* **Problem**
Quote the records verbatim, from the line with "Widerrufsbelehrung und Widerrufsformular" up to and including the line with "Bestseller: Goloy Face".

* **Listing**
☆ ☆ ☆ ☆ ☆

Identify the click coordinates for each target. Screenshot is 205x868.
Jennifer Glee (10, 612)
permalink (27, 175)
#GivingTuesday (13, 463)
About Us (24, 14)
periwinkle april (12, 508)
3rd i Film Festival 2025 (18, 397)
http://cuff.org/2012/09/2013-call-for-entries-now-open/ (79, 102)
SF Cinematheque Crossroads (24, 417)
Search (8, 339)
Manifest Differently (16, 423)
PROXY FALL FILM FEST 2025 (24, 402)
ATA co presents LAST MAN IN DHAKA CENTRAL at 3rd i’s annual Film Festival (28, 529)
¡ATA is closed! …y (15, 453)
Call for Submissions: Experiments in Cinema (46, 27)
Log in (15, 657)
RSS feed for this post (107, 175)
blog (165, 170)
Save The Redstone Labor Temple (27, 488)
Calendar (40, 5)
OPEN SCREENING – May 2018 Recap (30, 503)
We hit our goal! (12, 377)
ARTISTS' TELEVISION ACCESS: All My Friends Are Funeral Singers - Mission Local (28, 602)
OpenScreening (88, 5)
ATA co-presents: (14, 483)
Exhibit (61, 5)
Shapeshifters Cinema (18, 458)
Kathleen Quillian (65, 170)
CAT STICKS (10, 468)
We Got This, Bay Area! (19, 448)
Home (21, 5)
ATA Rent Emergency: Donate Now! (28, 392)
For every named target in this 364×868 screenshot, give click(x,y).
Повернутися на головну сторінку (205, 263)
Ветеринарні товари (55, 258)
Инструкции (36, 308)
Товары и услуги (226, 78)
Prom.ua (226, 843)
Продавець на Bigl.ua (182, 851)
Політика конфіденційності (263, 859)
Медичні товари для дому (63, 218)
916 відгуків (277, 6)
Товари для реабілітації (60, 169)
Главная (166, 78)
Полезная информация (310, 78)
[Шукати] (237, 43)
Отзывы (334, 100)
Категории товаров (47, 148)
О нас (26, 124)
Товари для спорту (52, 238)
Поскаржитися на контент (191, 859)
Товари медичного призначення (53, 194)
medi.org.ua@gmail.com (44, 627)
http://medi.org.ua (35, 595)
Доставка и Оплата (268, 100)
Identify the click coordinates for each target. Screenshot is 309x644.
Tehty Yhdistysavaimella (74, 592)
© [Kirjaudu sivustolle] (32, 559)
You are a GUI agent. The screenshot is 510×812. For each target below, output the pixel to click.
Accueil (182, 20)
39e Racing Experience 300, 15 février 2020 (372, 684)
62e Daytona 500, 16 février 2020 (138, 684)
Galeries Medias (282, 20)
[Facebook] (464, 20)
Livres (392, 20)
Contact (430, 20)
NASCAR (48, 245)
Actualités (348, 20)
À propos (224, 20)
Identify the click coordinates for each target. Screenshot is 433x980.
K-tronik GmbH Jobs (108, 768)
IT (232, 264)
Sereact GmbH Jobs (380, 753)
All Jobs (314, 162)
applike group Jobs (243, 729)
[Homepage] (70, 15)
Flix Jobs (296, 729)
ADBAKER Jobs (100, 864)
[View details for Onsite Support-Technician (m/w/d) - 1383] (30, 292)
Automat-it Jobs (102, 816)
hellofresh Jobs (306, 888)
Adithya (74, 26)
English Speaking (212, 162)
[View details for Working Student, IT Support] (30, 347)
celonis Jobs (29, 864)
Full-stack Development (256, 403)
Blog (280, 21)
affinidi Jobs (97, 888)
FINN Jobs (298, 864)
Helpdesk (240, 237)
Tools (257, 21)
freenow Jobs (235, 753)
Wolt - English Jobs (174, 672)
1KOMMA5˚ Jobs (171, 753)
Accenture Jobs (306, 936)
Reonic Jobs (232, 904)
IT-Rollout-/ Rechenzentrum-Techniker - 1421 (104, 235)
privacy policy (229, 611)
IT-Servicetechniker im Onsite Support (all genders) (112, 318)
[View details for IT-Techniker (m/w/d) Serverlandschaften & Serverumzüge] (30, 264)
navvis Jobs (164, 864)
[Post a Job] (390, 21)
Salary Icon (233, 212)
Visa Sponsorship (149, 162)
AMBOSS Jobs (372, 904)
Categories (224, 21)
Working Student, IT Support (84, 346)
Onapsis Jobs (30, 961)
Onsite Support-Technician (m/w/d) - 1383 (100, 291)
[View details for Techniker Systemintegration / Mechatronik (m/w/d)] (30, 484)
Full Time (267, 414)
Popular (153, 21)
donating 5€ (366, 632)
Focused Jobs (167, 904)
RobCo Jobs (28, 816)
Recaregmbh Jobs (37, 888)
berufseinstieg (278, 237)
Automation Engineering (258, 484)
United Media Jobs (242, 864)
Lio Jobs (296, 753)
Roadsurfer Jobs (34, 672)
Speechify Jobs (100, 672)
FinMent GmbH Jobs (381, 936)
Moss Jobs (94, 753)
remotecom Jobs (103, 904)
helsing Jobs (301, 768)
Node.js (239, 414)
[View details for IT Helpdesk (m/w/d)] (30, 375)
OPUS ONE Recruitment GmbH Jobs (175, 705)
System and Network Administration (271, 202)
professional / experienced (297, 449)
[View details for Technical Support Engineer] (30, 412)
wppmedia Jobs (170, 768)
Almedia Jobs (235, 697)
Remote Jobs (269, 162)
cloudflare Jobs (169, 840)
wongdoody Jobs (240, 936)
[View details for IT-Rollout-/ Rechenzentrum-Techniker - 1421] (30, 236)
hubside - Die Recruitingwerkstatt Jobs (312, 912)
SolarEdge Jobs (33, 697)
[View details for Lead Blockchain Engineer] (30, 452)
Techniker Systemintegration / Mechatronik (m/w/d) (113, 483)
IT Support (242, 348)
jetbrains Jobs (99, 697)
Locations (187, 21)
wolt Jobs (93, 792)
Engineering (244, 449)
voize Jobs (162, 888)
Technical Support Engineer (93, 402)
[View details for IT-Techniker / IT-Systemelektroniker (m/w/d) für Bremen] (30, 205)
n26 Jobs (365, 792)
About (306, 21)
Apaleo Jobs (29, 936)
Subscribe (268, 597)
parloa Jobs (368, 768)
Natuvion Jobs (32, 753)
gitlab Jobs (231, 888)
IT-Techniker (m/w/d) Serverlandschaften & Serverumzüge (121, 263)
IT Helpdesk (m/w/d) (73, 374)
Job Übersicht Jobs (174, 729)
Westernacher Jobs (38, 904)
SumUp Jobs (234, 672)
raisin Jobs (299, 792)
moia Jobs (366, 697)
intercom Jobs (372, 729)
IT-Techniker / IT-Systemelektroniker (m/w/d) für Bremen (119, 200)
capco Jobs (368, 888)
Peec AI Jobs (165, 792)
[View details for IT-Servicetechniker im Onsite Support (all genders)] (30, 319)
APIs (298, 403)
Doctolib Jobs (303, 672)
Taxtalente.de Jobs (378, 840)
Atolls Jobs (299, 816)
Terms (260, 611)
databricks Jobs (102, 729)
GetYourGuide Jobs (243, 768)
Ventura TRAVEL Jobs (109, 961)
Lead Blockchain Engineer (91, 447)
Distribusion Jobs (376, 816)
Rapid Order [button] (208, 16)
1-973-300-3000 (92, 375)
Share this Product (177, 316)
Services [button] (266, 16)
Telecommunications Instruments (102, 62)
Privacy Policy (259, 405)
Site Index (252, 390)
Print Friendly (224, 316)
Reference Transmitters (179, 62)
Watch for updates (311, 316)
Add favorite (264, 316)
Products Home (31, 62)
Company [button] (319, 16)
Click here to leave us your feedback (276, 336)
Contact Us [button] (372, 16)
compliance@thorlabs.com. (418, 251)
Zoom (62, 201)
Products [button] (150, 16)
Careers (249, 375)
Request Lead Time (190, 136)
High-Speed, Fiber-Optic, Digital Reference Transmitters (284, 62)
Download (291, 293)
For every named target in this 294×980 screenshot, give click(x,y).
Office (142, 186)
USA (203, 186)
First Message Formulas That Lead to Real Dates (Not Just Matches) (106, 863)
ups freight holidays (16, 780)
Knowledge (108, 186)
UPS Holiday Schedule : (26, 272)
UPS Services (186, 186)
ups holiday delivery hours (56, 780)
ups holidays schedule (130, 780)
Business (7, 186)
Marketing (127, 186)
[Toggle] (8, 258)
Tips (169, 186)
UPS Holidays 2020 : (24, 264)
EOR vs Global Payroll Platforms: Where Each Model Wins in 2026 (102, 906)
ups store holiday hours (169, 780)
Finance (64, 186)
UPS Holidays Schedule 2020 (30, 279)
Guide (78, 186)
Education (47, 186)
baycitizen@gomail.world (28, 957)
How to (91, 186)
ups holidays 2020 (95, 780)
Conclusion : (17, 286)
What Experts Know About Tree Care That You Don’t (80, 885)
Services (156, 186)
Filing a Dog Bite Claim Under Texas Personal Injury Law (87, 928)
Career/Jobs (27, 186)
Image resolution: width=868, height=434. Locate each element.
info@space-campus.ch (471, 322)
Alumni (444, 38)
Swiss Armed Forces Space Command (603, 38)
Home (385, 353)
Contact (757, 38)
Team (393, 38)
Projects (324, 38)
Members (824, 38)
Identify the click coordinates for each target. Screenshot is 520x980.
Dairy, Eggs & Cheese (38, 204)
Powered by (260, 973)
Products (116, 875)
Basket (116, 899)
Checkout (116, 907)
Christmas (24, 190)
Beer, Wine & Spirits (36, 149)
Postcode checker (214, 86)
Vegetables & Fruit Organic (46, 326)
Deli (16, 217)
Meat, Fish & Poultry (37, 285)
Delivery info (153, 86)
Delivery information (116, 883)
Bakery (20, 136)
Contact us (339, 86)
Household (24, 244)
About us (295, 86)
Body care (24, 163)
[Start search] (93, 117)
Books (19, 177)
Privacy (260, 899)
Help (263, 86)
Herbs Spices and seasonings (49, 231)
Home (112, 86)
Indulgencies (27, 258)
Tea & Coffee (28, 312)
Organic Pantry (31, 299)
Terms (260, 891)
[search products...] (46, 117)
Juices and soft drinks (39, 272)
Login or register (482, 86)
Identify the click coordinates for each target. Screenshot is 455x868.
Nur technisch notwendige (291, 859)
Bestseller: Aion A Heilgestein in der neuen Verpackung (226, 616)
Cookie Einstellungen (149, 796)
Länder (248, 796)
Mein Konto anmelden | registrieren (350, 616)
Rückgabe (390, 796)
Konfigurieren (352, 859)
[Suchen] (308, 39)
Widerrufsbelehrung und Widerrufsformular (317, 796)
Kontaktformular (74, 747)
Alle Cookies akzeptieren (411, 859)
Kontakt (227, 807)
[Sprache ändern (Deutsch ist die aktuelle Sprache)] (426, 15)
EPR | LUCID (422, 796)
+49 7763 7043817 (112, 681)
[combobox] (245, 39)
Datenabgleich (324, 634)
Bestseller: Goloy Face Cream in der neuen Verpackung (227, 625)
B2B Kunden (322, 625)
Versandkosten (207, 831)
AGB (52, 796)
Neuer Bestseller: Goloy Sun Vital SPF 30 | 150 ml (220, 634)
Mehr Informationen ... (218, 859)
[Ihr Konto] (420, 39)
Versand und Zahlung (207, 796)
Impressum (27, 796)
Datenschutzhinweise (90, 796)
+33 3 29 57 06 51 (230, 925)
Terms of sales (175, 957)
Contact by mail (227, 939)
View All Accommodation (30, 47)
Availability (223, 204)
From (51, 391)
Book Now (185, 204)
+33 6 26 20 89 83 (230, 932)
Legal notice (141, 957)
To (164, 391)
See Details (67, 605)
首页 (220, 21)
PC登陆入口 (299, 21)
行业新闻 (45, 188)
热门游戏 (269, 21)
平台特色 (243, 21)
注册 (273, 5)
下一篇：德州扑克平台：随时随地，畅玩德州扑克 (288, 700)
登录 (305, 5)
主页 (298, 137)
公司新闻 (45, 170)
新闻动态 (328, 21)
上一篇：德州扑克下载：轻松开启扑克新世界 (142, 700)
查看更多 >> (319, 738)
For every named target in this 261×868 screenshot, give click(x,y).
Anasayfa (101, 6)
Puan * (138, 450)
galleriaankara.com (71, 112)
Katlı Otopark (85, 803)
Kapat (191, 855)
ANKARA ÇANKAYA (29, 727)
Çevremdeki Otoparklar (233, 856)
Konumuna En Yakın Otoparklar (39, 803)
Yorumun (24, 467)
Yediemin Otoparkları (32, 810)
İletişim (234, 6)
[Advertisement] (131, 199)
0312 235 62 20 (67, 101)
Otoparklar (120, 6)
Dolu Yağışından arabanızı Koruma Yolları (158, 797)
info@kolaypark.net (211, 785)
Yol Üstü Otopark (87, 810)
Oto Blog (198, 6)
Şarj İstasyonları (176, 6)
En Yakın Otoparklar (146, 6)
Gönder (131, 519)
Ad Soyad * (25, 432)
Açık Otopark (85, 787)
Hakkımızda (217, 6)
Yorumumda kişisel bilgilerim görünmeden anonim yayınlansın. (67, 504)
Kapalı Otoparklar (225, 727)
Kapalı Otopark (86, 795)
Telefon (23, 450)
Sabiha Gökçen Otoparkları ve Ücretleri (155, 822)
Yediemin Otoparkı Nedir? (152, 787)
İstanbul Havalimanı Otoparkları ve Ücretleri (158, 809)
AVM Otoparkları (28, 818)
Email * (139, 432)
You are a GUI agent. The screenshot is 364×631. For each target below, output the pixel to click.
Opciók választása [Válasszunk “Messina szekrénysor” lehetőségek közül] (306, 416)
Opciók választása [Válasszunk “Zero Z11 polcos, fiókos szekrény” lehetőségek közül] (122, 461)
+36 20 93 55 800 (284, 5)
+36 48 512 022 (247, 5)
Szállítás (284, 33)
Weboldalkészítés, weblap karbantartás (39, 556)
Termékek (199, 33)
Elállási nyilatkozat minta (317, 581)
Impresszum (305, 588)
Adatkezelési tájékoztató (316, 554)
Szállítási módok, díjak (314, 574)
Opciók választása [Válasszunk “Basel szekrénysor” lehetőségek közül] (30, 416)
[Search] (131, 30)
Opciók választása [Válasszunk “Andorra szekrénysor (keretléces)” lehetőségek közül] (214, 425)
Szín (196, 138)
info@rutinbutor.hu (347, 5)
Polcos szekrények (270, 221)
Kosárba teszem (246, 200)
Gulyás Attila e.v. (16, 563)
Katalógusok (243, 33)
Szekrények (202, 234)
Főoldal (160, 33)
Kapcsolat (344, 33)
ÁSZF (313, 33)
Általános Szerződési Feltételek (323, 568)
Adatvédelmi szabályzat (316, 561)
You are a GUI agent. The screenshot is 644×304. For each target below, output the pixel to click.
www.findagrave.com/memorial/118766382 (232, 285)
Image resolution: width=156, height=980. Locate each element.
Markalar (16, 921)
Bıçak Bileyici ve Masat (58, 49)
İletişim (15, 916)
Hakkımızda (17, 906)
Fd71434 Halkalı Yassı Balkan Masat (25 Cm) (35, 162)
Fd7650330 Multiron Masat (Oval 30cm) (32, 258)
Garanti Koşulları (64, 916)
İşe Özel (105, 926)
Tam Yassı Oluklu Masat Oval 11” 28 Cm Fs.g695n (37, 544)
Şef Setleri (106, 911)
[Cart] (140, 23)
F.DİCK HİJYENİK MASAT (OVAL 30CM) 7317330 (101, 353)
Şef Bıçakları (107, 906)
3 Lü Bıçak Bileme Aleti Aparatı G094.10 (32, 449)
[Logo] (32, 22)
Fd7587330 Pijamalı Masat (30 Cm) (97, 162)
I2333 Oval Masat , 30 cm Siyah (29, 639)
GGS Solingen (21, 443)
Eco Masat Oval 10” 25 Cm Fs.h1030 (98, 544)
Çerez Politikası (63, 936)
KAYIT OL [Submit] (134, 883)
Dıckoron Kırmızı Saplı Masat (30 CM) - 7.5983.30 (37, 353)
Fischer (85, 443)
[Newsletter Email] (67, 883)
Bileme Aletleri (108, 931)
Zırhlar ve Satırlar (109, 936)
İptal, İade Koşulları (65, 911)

☆ ☆ ☆ ☆ ☆

* **Response to the exercise**
Widerrufsbelehrung und Widerrufsformular (317, 796)
Kontaktformular (74, 747)
Alle Cookies akzeptieren (411, 859)
Kontakt (227, 807)
[Sprache ändern (Deutsch ist die aktuelle Sprache)] (426, 15)
EPR | LUCID (422, 796)
+49 7763 7043817 (112, 681)
[combobox] (245, 39)
Datenabgleich (324, 634)
Bestseller: Goloy Face Cream in der neuen Verpackung (227, 625)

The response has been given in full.